Nro. 55

POPULISMO, NO. TRABAJO, SÍ.

En una coyuntura en donde las discusiones en torno a un posible aumento del salario mínimo constituyen uno de los temas de mayor importancia dentro del tapete económico, nuestra Cámara insiste en dos palabras fundamentales para el bienestar de nuestro país: productividad y formalidad.

 

La narrativa populista de alza indiscriminada ha minado las fuerzas productivas de otros países con consecuencias nefastas como la inflación, desempleo, aumento de la informalidad, el sub empleo, el desabastecimiento y emigración masiva. Paraguay se ha preservado de tales descalabros socioeconómicos gracias a una estabilidad macroeconómica reconocida a nivel internacional sustentada en la prudencia. Por lo tanto, la situación en la región debe servirnos como claro ejemplo de qué políticas son desatinadas y contraproducentes. El populismo es pan para hoy y hambre para mañana.

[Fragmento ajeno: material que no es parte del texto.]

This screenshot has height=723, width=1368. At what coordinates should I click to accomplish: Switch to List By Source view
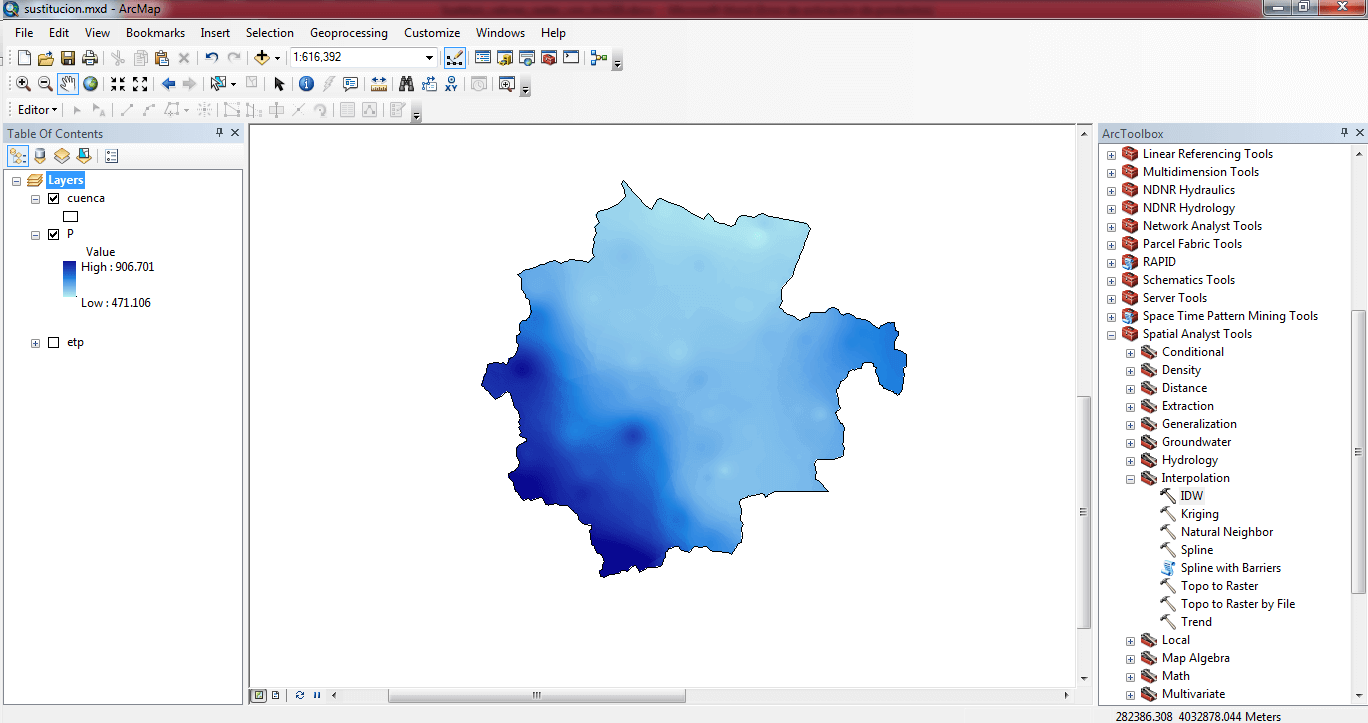point(40,156)
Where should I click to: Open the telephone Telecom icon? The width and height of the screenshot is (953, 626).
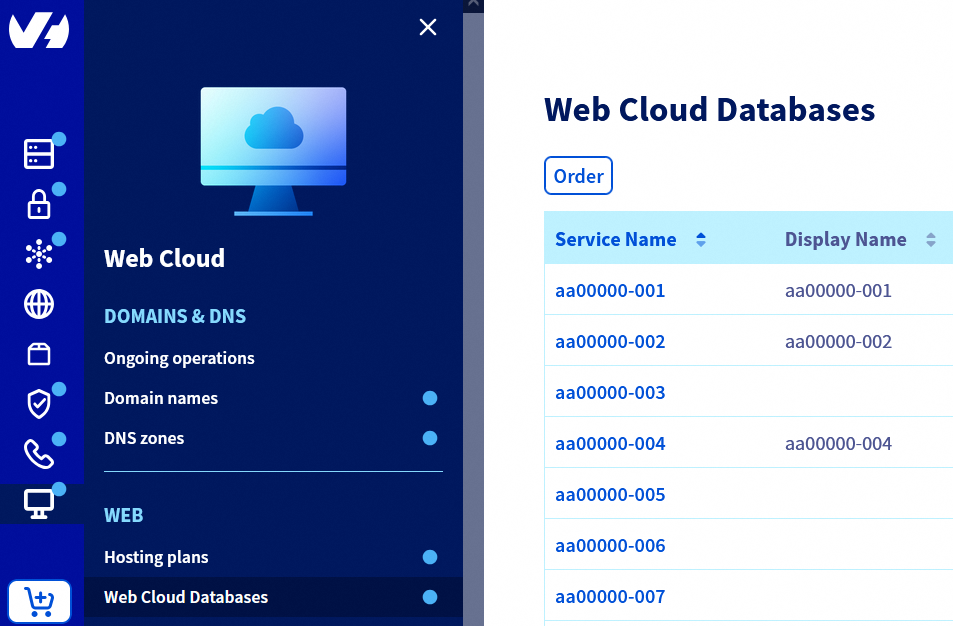point(38,454)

En un país con una productividad tan baja y con más de la mitad de los trabajadores en el sector informal, con salarios muy por debajo del mínimo y sin seguridad social, hablar de vincular automáticamente el aumento del salario mínimo a la inflación no solo es un despropósito sino peligroso. Peligroso debido a que la economía ingresaría en un círculo vicioso que perjudicará, no solo a las empresas, sino a aquella mayoría que vive en condiciones de vulnerabilidad y precariedad. La inflación, que sí le afecta a todos, disparará los índices de pobreza, inseguridad, desempleo, además de que desalentará sobremanera cualquier intención de inversión nacional o extranjera.

El combate a la pobreza se hace no con medidas paliativas y poco eficaces como el aumento del salario mínimo sino con verdaderos cambios estructurales que a la postre significan soluciones ganar-ganar: ganan los trabajadores, ganan las empresas honestas y por ende, gana el país. Atacar la informalidad es una condición sine qua non y una de las banderas que enarbola esta Cámara. Instamos incansablemente al sector público el combate al flagelo de la evasión y a todos aquellos que operan al margen de la ley. Así mismo, sostenemos que cualquier aumento de salario debe estar ligado inherentemente a la productividad, de lo contrario seguiremos condenando al país a la pobreza y al subdesarrollo desalentando cualquier generación de valor agregado. Impulsar la productividad laboral significa impulsar urgentemente la educación para producir en una economía del conocimiento con base en la meritocracia.

Paraguay no necesita medidas populistas. Paraguay necesita infraestructura y formalidad para generar más empleo y de mejor calidad, solo así se elevará la calidad de vida de la población.